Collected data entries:
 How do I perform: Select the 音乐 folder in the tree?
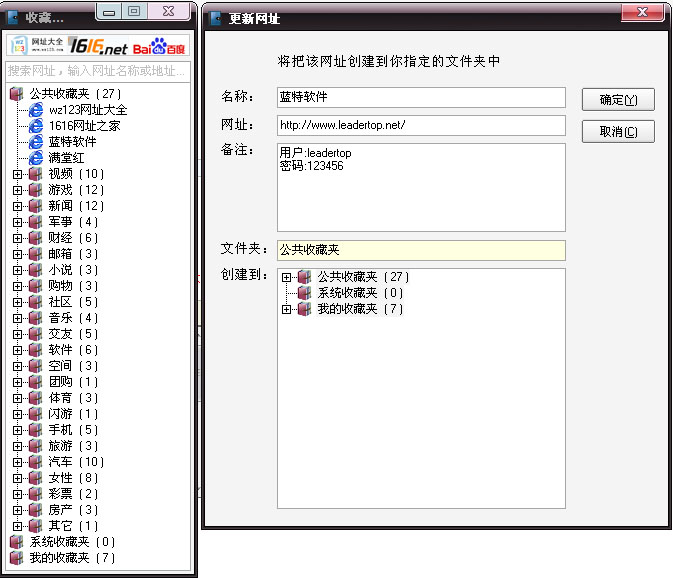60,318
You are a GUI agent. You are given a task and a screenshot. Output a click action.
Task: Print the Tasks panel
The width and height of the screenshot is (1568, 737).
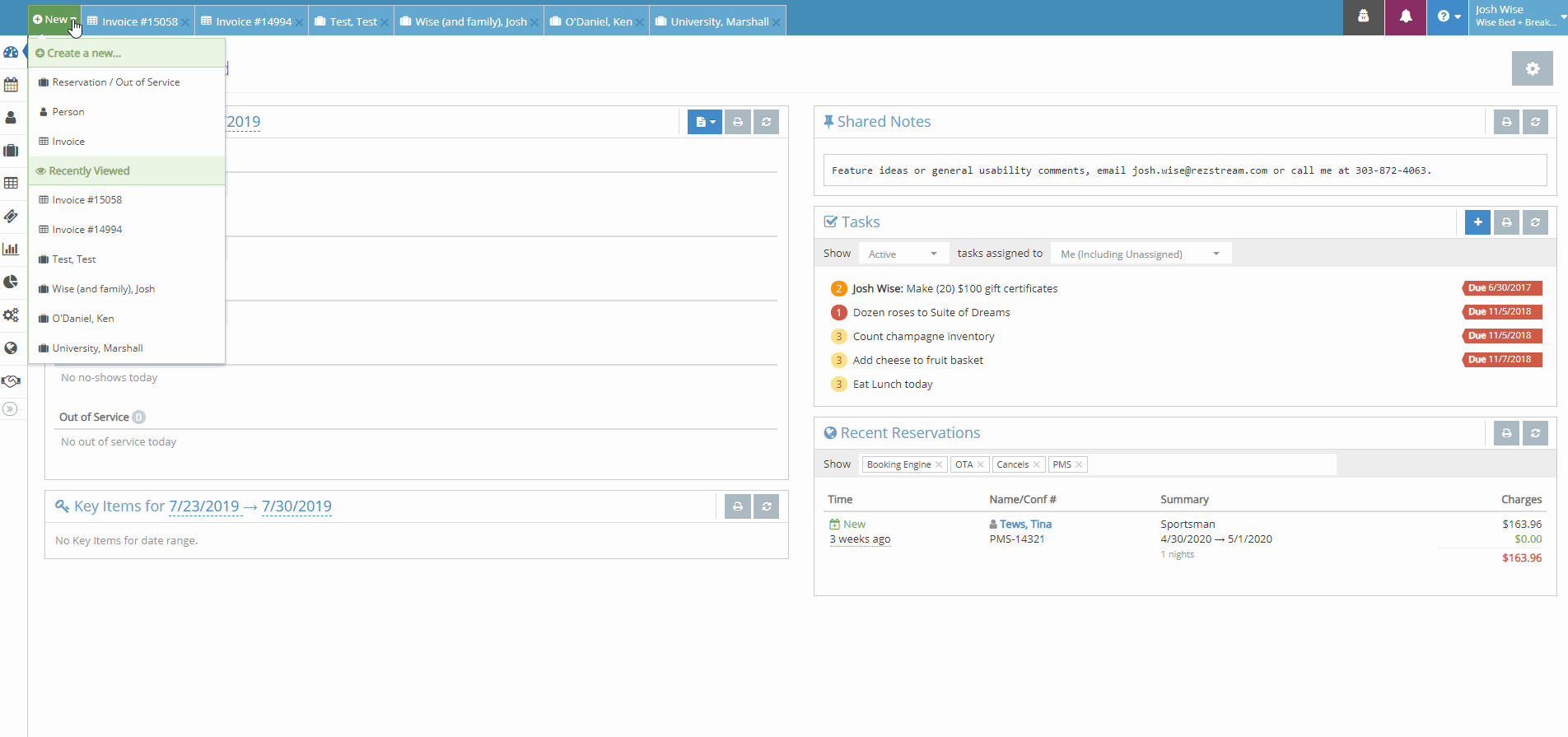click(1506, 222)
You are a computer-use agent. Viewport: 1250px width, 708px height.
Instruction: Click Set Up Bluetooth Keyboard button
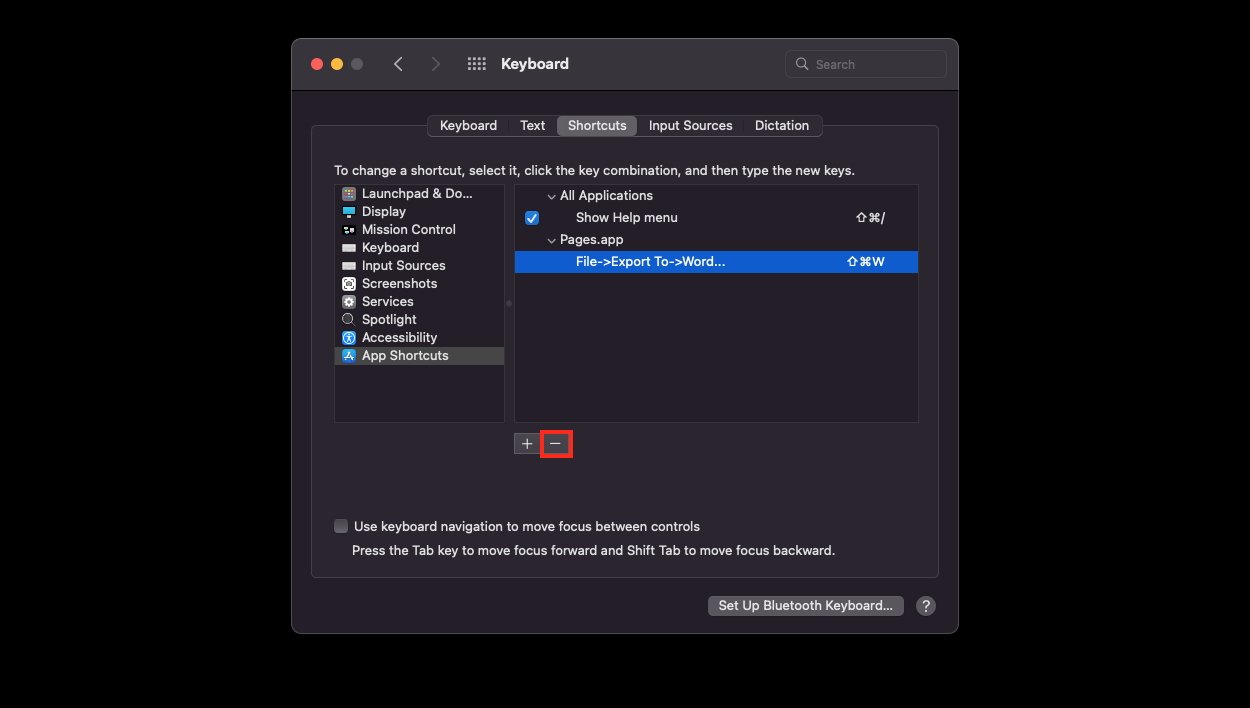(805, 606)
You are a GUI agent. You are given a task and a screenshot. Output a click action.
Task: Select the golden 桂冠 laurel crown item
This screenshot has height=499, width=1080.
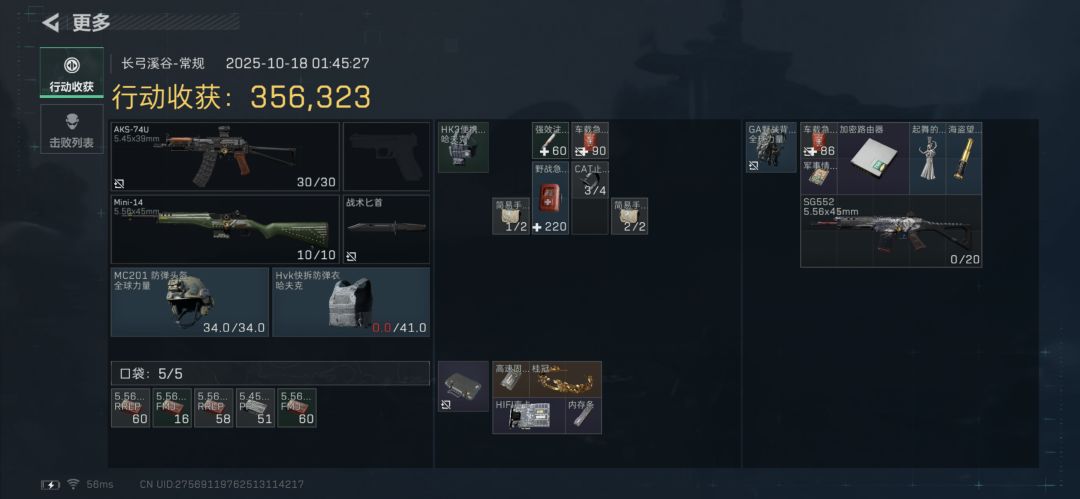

◆ **WHAT NEEDS TO BE DONE**
Output only the lines from the one that contains "Instruction: Click Set" to the end of the entries above, both end lines included, and drop the pictures.

◆ **TASK OUTPUT**
Instruction: Click Set Up Bluetooth Keyboard button
(805, 606)
You are a GUI agent. You are given a task and a screenshot. Output a click action.
Task: Select the golden 桂冠 laurel crown item
This screenshot has height=499, width=1080.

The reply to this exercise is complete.